THE TASK:
Your answer must restate each entry below word for word, with no pictures in it.

Top of DATA RECORDS

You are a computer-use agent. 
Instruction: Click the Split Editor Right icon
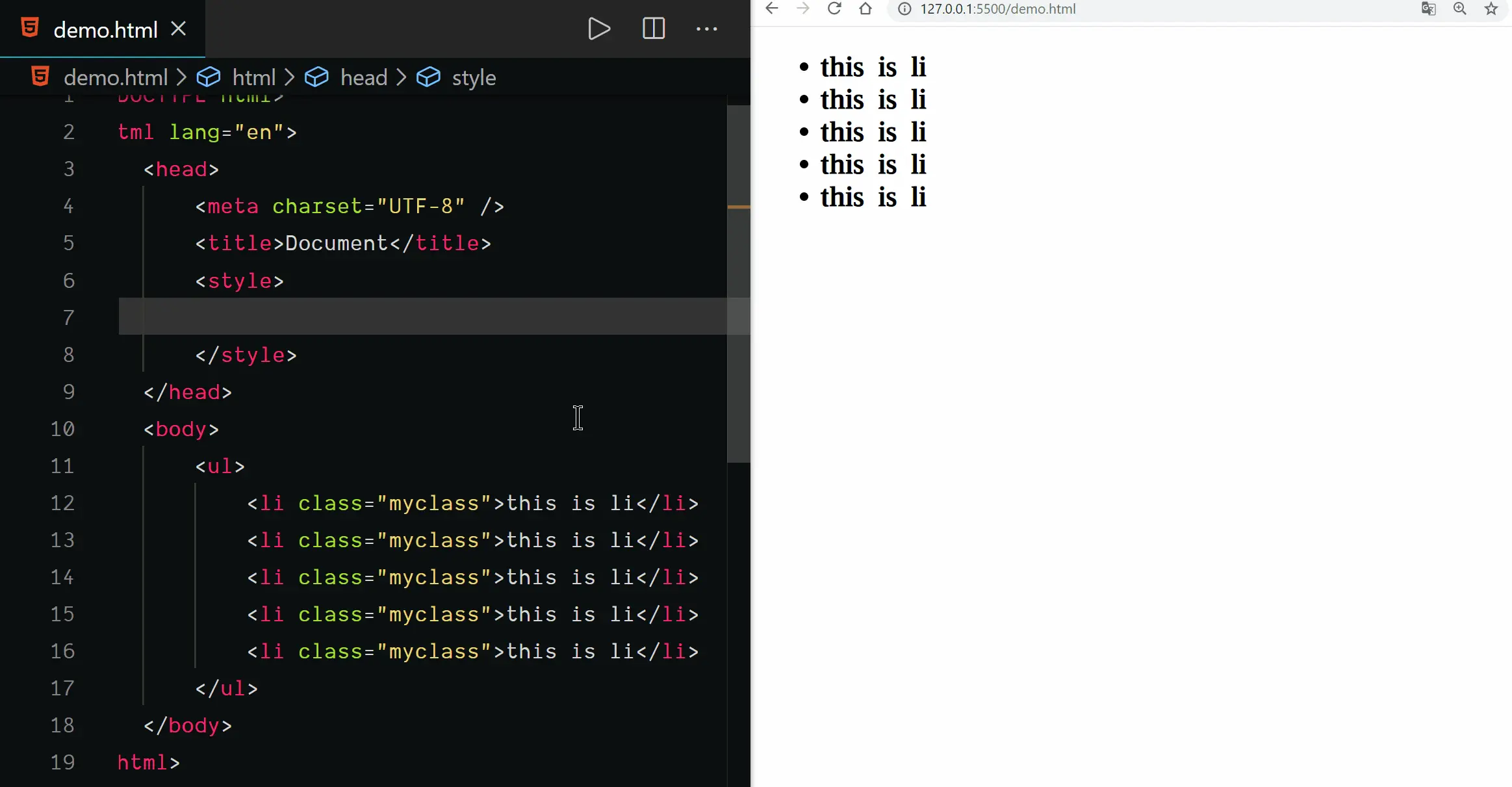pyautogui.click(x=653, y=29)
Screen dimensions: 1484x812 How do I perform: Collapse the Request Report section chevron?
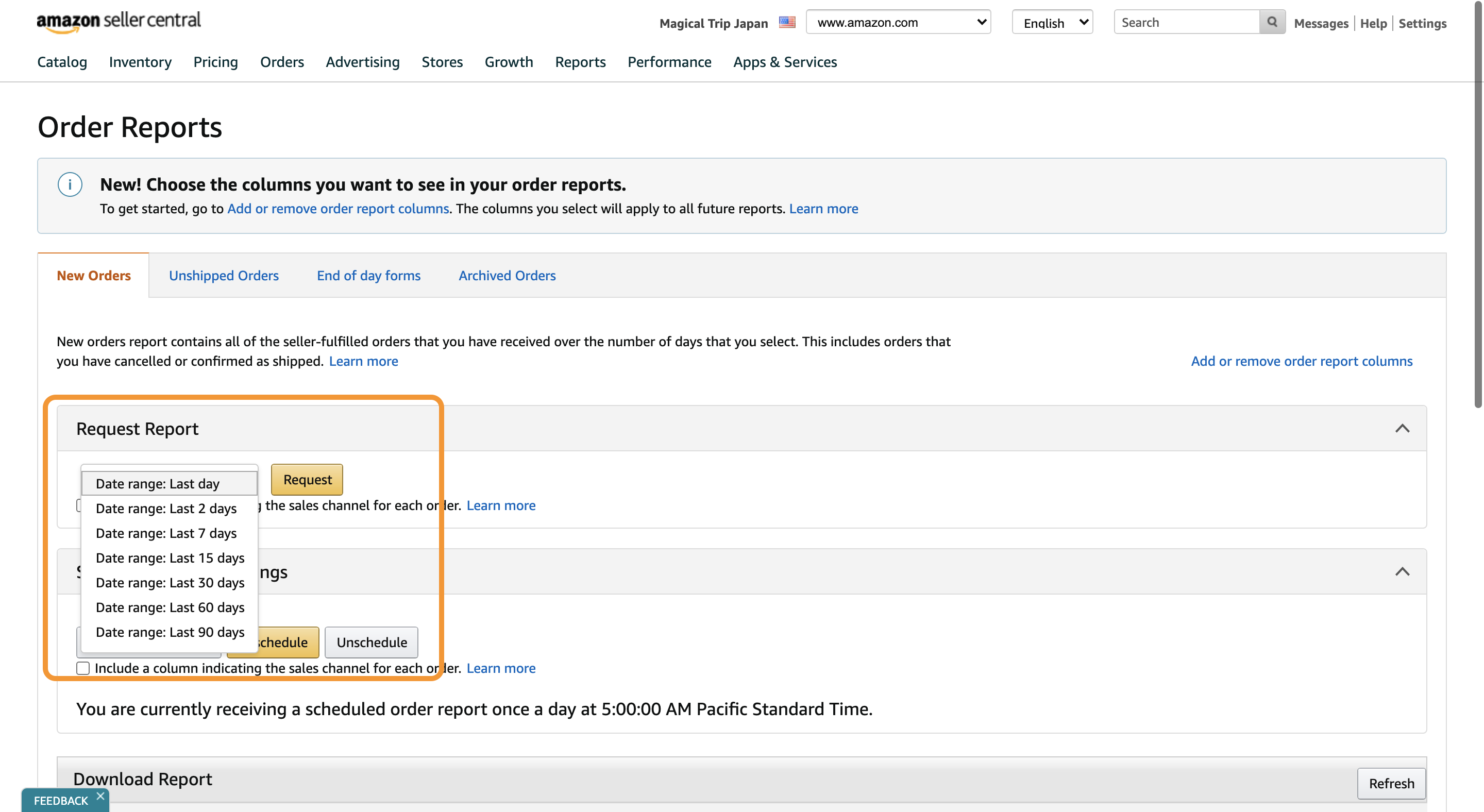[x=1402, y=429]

Bottom of DATA RECORDS

WRITTEN ANSWER:
You are a computer-use agent. 
Instruction: Click the Split Editor Right icon
pyautogui.click(x=653, y=29)
Screen dimensions: 1484x812 How do I perform: Collapse the Request Report section chevron?
[x=1402, y=429]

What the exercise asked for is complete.